Doppelgänger (1979-81)

8m 57s

EIAJ 1/2"

 

Doppelgänger is a video performance in which Shemilt manipulates her body and her image into creating a phantasmal double of herself.

The piece begins with a close up of the face of Shemilt in front of the camera.

The mirror reflects her applying make-up to her face with very dry, precise gestures. During these actions two sound tracks can be heard: they are records of two psychological analysis on schizophrenia, evoking a double personality. At some point, the performance is suddenly interrupted by another image, showing the face of the artist.  Then the action goes back to what we could call the 'mirror scene'. At that point she drops the concealer and takes a dark drawing pen: and like on canvas, evoking the traditional image and position of the painter, and the use of mirror in self-portraits, she begins to draw on the mirror in front of her.

At the end of the performance other images of the body and the face of the artist with the overlapping layers of other body/face images appear, which evoke once more, a multifaceted personality.

Finally we get back to the mirror tableaux and the artist has gone: the doppelgänger has taken her place.

 

Women Soldiers (1984)

6m

Umatic

 

Women Soldiers addresses several feminist issues. The main theme of the video is the role of women in the military forces but it is also a starting point for Shemilt to widen her prospective to a more general critique of how women are represented by media and society and their role and status.

The viewer is guided in this reflection by several voice-over traces. The first is a script pillaged by Shemilt from a military recruitment campaign and read by her friend the artist June Raby, which with subtle irony and a critical approach describes the ‘requirements’ for an unspecified job (that from the images and the title the viewer can assume is in the army). A second sound track is a fake infomercial about skin rejuvenation, read by a male performer. Shemilt also employs some sound recordings of bombing in Beirut from 1981.

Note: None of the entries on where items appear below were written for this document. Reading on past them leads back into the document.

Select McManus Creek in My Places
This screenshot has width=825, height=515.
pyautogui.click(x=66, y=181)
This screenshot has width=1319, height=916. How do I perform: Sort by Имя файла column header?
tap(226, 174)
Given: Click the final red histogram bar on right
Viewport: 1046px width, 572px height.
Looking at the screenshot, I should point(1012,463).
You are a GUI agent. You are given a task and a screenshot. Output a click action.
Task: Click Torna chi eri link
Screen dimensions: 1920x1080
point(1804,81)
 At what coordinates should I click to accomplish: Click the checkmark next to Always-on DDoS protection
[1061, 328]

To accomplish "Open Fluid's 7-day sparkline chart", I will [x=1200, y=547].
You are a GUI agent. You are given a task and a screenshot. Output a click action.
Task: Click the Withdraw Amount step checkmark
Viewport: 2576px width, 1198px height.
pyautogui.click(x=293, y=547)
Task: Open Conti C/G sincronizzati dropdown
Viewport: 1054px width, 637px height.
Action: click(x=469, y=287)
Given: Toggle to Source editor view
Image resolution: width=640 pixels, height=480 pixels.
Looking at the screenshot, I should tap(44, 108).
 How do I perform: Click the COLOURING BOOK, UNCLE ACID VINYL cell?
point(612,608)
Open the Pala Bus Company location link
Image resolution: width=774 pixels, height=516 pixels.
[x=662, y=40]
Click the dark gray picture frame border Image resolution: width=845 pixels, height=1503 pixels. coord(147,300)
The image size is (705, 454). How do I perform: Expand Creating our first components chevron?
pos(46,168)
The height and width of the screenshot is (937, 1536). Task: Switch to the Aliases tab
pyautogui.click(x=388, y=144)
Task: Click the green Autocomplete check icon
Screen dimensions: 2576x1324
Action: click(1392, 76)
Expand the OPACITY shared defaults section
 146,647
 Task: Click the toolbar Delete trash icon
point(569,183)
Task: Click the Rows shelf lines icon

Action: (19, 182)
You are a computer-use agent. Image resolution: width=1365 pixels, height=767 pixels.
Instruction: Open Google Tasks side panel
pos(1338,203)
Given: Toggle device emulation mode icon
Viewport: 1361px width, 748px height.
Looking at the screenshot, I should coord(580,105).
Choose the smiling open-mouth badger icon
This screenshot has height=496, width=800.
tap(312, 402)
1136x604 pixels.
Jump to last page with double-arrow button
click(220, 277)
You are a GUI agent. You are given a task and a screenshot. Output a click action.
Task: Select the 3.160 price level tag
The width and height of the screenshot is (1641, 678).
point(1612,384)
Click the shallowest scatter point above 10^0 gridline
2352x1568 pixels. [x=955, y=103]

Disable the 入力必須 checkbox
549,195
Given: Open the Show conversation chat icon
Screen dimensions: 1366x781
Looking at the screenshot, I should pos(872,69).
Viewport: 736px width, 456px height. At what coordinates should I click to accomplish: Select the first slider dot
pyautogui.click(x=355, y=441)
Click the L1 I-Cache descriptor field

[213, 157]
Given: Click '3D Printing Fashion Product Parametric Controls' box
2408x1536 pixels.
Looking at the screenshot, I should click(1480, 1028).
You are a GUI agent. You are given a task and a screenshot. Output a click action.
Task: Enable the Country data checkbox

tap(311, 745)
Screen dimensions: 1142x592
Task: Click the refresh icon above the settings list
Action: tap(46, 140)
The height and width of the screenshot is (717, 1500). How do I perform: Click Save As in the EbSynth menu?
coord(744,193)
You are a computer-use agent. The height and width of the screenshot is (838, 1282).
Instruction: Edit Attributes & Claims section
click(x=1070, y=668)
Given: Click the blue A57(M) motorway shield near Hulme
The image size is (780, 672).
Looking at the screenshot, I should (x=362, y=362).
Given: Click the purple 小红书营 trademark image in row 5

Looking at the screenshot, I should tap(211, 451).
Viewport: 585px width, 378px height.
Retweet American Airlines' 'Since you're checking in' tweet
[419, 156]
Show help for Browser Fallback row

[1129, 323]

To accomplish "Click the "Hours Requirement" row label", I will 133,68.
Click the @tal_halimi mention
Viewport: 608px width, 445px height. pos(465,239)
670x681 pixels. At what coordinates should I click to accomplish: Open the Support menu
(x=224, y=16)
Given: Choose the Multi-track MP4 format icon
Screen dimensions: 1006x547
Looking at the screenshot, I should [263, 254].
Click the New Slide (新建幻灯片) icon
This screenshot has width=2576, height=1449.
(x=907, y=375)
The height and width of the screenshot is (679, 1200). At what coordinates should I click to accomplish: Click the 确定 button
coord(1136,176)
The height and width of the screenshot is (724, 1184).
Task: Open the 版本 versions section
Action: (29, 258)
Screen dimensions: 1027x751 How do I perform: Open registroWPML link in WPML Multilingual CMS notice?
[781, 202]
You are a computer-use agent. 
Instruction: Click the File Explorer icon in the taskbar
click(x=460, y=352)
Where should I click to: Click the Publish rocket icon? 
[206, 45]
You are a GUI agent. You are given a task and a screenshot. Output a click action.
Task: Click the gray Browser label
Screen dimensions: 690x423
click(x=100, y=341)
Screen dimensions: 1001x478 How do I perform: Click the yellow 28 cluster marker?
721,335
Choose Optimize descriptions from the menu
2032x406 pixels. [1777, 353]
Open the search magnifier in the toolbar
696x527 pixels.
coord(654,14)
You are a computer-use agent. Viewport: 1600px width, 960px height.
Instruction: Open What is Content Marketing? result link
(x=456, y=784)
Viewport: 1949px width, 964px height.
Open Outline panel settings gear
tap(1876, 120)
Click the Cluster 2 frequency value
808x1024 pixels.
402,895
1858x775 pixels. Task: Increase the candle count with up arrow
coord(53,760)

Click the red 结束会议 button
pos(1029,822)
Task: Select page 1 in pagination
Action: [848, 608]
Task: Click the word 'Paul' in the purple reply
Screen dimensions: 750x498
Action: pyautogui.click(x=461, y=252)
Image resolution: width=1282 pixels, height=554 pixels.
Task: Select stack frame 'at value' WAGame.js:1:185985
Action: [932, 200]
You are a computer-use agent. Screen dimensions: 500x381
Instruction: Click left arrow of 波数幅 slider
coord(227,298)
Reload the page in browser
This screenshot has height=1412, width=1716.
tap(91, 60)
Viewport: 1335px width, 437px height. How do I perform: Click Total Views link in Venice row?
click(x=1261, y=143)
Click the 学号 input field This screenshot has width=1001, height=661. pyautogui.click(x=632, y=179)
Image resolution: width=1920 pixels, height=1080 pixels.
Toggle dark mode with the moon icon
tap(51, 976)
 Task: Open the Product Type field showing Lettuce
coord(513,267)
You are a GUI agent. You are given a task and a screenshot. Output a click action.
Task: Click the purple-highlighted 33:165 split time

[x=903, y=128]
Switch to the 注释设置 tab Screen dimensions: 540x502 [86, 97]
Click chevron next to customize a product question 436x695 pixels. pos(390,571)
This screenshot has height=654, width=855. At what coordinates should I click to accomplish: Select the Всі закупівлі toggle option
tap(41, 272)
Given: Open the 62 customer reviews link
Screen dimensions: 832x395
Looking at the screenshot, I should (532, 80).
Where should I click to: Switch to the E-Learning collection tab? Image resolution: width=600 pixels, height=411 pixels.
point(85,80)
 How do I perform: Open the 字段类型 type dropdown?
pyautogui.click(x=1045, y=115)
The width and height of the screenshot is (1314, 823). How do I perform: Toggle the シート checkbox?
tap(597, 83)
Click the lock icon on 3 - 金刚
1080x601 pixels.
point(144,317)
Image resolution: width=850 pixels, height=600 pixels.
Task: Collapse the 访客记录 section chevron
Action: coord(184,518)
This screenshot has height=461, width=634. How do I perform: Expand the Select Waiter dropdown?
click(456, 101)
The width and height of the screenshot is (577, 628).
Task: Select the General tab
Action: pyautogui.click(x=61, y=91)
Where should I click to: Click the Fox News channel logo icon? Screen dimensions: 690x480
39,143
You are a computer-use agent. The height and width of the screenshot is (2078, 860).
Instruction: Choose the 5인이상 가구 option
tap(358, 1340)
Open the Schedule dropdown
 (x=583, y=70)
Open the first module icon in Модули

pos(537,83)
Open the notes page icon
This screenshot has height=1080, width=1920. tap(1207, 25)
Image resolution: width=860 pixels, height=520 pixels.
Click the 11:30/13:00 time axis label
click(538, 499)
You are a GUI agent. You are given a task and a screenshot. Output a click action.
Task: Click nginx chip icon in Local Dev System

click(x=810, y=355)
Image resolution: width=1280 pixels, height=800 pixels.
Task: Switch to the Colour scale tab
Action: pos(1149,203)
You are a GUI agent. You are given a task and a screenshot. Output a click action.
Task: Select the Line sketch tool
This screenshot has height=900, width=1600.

These issues are also addressed through the use of a series of photographs shot by Shemilt at a British army training camp and of the military paraphernalia (including weapons and gas masks), photo-documentation and prints from Shemilt’s performances, and images from beauty products’ commercial adverts.

The use of strong dramatic imaginary and the sound of shooting are a clear appeal of the artist for peace.